Reliance Industries Limited (RIL) is reworking the proposed listing structure of telecom and digital venture Jio Platforms, shifting from an offer for sale (OFS) model to a fully fresh issue following differences with existing investors over pricing, according to an Economic Times report by Himanshi Lohchab and Kiran Rathee dated May 11, 2026, citing people familiar with the matter.
Jio Platforms, India’s largest telecom operator by market share, has been in discussions for over a month with global technology firms, sovereign wealth funds and private equity investors regarding the structure and valuation of its multi-billion-dollar initial public offering (IPO).
Investors are understood to be seeking a higher price band for the issue to maximise returns. However, Reliance is said to be cautious about aggressive pricing, citing concerns over the possibility of weak post-listing performance that could impact retail investors.
“Shareholders want to price the IPO to perfection, by selling shares at a higher price band. However, RIL is of the view that this may hurt retail investors in case of a listing day loss, the people said, according to the report.
Retail Investor Protection at the Centre of RIL’s Approach
“There is an inherent conflict of interest, which is unique to Jio,” said one of the persons cited in the report. “Shareholders want to price the issue as high as possible. But that creates two risks. First, the issue could become too large for markets to absorb.”
This is “especially if it crosses $4 billion in the current environment. Second, there is a real possibility of a weak listing that impacts retail investors,” the person reportedly added.
A second person said Reliance Chairman Mukesh Ambani has consistently prioritised investor protection. “Mukesh Ambani’s priority from day one has been to protect retail investors,” this person reportedly said. “There must be room for upside in the stock price post listing.

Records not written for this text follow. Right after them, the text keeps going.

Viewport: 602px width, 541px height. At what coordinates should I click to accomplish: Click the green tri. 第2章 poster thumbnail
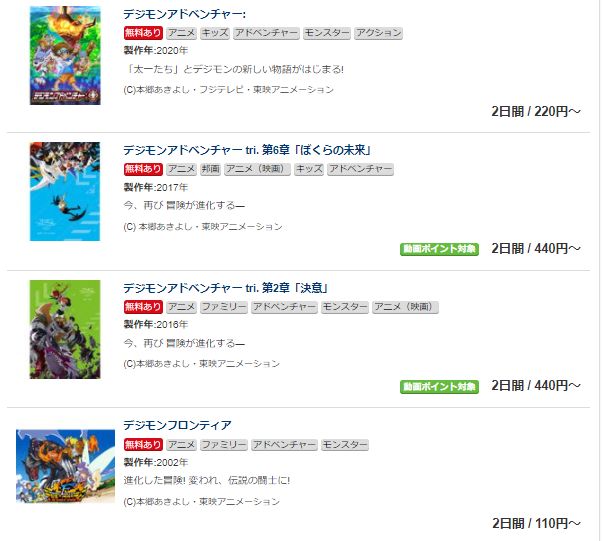[65, 329]
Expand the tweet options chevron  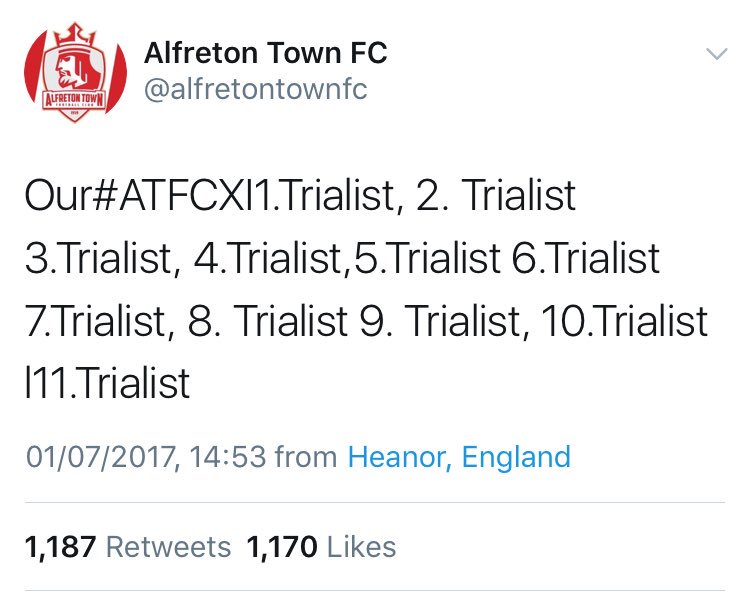pyautogui.click(x=717, y=54)

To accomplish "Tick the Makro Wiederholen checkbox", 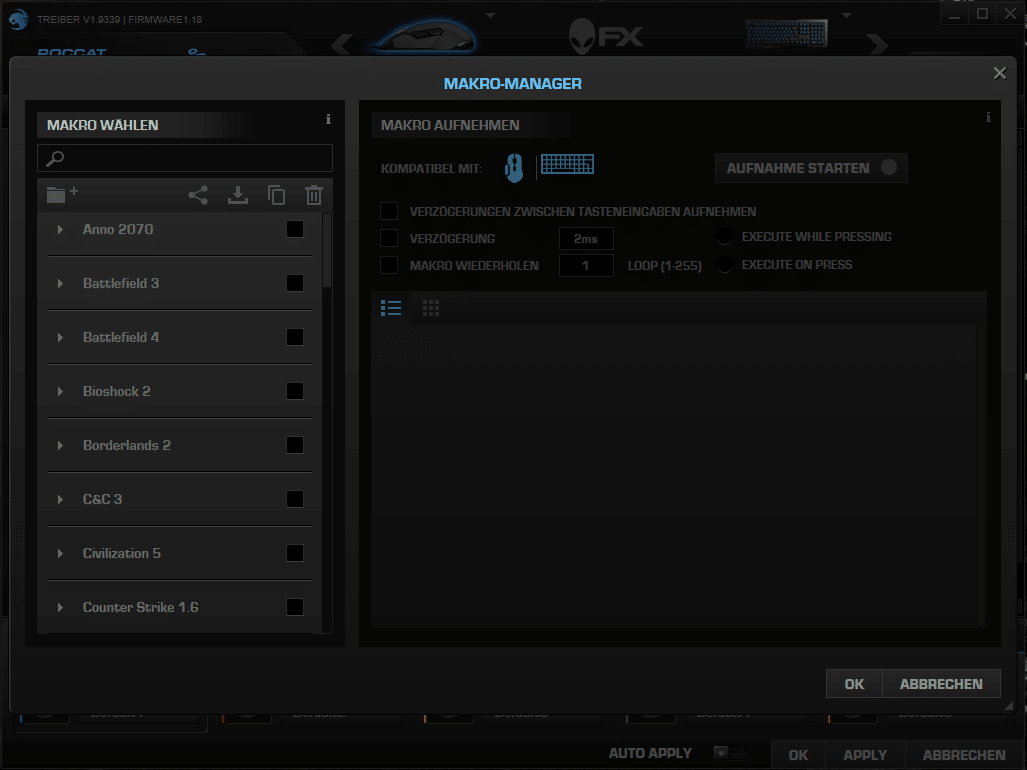I will 389,266.
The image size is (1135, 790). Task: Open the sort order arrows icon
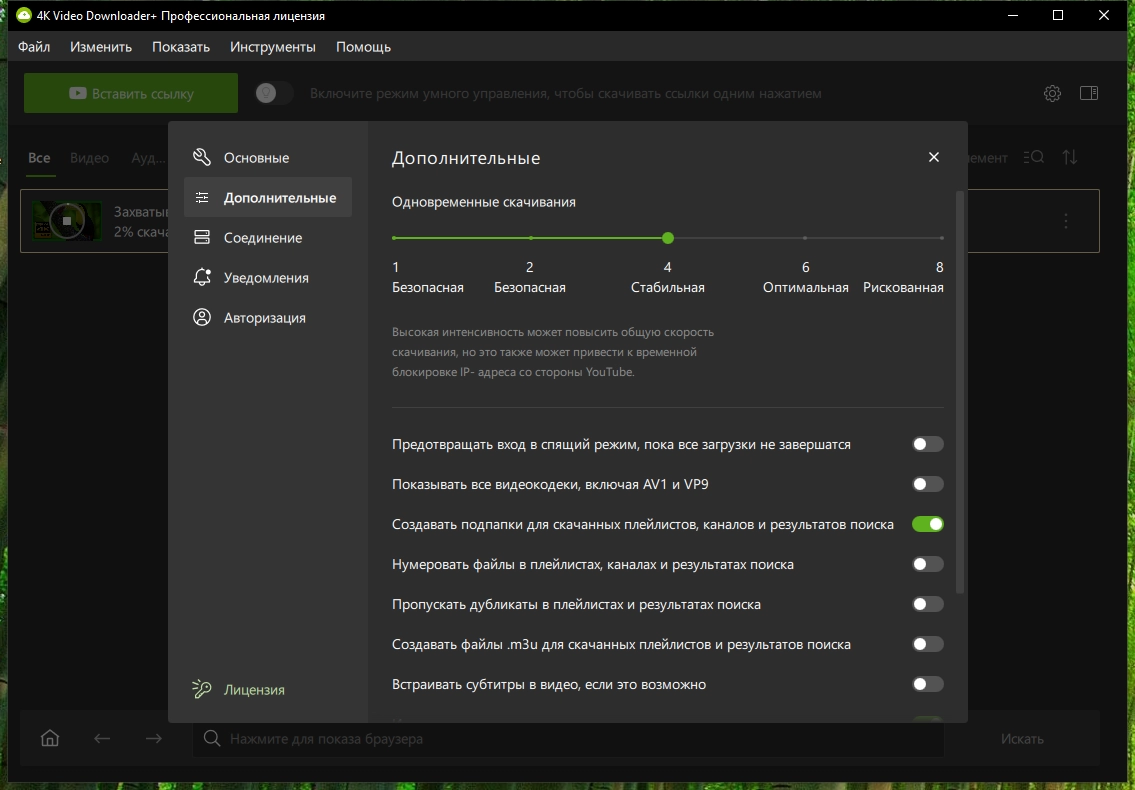pyautogui.click(x=1070, y=158)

Therefore, Reliance now plans to let the market determine the price post listing and PE investors can later sell in the open market if they wish.”
Fresh Issue Model to Dilute Existing Shareholders
Under the revised structure, the IPO proceeds would flow directly to the company, while existing shareholders would see proportional dilution of their stakes. “About Rs 25,000 crore could be utilised for debt payments, and rest of the funds could be used for other purposes, depending on the requirements,” another person reportedly said.
The move could result in a lower valuation than the previously reported USD 133-154 billion range. Reliance’s current 67 percent stake in Jio would also be diluted under the fresh issue structure, unlike the earlier OFS proposal. However, RIL is said to be agreeable to this plan, people familiar with the matter were quoted as saying.
Jio is expected to file its draft red herring prospectus with the Securities and Exchange Board of India (SEBI) within the next one to two weeks. The revised structure could delay the listing timeline by about a month to July, though timelines remain subject to market conditions.
Jio IPO Filing Expected Within Weeks
Earlier, Jio had proposed an OFS under which its 14 equity investors would each pare 8-8.5 percent of their holdings, resulting in an overall equity dilution of nearly 2.8 percent. None of the investors was expected to make a complete exit, according to previous reports.
In 2020, Jio Platforms raised over Rs 1.5 lakh crore (USD 20 billion) from 13 marquee global investors including Google, Meta, Saudi Arabia’s Public Investment Fund, Vista Equity Partners, KKR, Silver Lake, General Atlantic, Abu Dhabi Investment Authority, TPG, L Catterton, Intel Capital and Qualcomm Ventures. The fundraising helped the company become net debt-free and supported expansion into 5G, broadband, digital services and enterprise solutions.
Going forward, Jio is expected to focus on growth areas such as home broadband, enterprise services, AI infrastructure, deep-tech capabilities, as well as 5G and satellite connectivity.